Earlier in 2021, days-long media coverage darkened with dwindling hope for survivors in a crumbled condominium tower in Surfside, Fla., just north of Miami. A confluence of factors was believed to be at the root of the collapse that claimed 98 lives, many of retirement age: delayed maintenance, outmoded code standards grandfathered in, plus the long-run effects of a higher water table and corrosion from salt water.
For many, it was a wake-up call that a densely developed south Florida — as well as Tampa and nearby communities on the Gulf side — were going to see building resilience tested over and over by global warming-linked coastal water rise.

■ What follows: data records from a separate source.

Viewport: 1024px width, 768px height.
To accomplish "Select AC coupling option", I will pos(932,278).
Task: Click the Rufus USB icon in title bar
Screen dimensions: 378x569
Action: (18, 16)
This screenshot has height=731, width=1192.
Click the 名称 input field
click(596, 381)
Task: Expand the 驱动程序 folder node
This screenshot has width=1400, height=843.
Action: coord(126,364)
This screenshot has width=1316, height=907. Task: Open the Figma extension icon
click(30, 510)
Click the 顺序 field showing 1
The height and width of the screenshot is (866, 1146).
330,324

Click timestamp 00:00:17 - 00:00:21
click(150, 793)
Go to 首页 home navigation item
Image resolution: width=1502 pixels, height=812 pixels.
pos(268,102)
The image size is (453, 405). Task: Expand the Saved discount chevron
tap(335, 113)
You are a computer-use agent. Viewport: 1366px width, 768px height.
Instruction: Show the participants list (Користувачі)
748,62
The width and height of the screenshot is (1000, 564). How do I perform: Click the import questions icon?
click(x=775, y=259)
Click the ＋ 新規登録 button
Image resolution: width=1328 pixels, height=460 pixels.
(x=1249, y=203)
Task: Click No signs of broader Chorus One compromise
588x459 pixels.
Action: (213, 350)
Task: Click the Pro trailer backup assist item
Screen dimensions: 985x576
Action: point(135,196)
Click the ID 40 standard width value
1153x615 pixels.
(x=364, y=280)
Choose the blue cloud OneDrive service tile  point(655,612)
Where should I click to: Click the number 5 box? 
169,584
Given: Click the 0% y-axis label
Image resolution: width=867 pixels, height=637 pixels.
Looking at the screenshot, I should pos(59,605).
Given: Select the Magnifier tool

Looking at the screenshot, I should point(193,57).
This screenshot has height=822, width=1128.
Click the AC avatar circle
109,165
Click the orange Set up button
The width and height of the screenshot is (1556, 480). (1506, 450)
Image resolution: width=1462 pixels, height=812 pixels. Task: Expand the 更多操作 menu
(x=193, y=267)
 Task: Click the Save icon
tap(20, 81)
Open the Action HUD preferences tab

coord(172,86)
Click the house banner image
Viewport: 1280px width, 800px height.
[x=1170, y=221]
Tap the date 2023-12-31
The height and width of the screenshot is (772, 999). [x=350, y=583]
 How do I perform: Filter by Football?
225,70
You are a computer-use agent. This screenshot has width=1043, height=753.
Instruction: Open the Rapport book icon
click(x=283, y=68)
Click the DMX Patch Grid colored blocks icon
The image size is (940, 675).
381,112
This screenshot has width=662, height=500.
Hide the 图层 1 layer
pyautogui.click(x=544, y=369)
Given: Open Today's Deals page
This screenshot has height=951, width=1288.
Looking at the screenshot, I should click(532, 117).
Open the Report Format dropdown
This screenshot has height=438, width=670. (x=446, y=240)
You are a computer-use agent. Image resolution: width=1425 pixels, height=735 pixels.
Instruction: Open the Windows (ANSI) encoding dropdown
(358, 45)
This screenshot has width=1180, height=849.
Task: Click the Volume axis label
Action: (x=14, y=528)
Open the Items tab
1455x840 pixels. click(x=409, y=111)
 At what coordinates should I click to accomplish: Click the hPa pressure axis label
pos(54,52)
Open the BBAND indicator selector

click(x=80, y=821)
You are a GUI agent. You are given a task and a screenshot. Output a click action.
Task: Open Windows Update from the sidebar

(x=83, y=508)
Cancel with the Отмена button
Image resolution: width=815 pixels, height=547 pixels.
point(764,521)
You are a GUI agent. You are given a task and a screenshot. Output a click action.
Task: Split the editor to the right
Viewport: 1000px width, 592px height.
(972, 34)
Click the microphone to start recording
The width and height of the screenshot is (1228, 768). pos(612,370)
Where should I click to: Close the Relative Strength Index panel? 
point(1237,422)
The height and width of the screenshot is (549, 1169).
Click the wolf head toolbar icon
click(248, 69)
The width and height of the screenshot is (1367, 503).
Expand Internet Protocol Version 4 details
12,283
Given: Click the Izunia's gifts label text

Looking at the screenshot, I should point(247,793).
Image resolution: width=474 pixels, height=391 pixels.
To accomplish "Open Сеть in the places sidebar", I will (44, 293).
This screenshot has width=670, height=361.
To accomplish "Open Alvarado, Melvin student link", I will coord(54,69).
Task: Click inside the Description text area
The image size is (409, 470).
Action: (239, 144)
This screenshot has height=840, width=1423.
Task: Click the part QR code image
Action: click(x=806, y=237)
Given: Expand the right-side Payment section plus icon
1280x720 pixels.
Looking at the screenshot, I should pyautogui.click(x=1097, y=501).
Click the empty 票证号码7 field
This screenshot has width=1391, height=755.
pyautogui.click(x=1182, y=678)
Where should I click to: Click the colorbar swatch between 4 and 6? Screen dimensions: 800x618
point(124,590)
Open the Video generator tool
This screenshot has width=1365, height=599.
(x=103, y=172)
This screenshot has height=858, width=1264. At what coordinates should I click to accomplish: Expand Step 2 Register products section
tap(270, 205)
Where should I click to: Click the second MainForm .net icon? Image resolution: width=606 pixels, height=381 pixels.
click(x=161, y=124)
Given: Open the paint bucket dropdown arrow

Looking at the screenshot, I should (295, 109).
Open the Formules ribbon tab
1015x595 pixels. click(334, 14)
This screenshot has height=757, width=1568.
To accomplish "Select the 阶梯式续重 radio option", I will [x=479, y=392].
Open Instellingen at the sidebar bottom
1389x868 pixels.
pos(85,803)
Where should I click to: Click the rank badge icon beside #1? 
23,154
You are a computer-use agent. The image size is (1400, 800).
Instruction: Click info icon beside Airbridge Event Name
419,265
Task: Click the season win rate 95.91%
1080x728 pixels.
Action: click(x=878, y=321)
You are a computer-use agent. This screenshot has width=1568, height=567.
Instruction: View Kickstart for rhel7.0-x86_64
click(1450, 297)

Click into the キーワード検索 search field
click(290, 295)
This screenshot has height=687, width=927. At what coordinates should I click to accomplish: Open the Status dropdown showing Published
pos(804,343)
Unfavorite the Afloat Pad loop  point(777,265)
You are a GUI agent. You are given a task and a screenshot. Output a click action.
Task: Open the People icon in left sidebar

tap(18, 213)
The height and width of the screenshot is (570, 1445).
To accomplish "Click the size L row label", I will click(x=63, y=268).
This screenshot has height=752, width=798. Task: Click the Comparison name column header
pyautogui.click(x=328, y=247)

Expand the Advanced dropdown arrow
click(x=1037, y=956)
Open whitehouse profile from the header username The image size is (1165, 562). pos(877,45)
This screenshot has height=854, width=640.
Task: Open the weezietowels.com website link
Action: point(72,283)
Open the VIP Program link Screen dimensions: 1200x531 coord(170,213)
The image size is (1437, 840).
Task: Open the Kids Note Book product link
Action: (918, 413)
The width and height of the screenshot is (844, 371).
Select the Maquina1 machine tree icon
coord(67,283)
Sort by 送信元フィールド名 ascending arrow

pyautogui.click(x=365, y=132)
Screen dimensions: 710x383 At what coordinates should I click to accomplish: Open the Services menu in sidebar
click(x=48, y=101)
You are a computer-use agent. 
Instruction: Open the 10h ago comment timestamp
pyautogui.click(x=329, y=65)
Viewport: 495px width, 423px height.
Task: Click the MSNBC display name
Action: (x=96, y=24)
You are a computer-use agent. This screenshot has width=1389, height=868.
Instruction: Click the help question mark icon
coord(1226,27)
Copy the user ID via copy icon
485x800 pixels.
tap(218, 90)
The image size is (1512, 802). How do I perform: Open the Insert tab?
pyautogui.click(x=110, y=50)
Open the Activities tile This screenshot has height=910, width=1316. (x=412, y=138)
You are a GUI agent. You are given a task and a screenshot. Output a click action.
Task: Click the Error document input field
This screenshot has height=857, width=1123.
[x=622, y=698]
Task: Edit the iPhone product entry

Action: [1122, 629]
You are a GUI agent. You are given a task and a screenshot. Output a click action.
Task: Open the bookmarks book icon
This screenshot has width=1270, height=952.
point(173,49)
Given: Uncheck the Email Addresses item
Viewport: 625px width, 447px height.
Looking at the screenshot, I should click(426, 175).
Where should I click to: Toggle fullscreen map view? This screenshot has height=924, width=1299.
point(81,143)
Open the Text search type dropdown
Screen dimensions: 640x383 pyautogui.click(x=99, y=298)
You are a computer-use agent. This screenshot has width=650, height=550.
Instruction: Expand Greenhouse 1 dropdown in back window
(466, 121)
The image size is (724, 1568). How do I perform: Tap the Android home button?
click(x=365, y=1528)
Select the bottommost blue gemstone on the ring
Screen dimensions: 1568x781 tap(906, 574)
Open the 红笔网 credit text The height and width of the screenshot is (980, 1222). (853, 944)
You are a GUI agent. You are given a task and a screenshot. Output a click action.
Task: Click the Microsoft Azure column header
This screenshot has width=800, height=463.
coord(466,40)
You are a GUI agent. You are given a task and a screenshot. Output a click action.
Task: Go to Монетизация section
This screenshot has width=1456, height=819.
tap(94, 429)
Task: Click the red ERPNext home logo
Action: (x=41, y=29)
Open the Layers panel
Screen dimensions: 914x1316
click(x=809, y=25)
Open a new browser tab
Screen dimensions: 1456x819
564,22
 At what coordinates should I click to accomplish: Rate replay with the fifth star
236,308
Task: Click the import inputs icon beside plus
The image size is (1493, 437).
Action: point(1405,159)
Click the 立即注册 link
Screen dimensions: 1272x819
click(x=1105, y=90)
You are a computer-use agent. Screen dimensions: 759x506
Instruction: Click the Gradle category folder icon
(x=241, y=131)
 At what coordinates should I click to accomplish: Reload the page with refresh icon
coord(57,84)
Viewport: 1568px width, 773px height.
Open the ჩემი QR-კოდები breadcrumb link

Residents must also consider the increased likelihood of extreme downpours as climate change intensifies typical weather incidents and expands their seasonality.
Yet plenty of observers bristled at the climate-change connection in Surfside because building factors and human error were present. It’s a reflection of how challenging it can be to push real world solutions for an existential risk like climate change. Who wants to think of a Floridian paradise, long a U.S. retirement destination and international tourism draw, in deeper peril than the standard hurricane watch?
The reality is, climate-change impact is already being felt. Natural disasters aren’t new, but their frequency and staying power are intensifying. And key sectors that factor into retirement considerations — real estate and insurance — are lagging in their preparation for a new-normal.
With each passing tornado, flood or forest fire, it is becoming increasingly clear that one of the best new ideas in retirement is protecting our homes from climate change. It will be costly, both financially and politically, and will need to include a sea change when it comes to how the insurance industry operates in a world in which 100-year weather events are happening every five years, and all over the country.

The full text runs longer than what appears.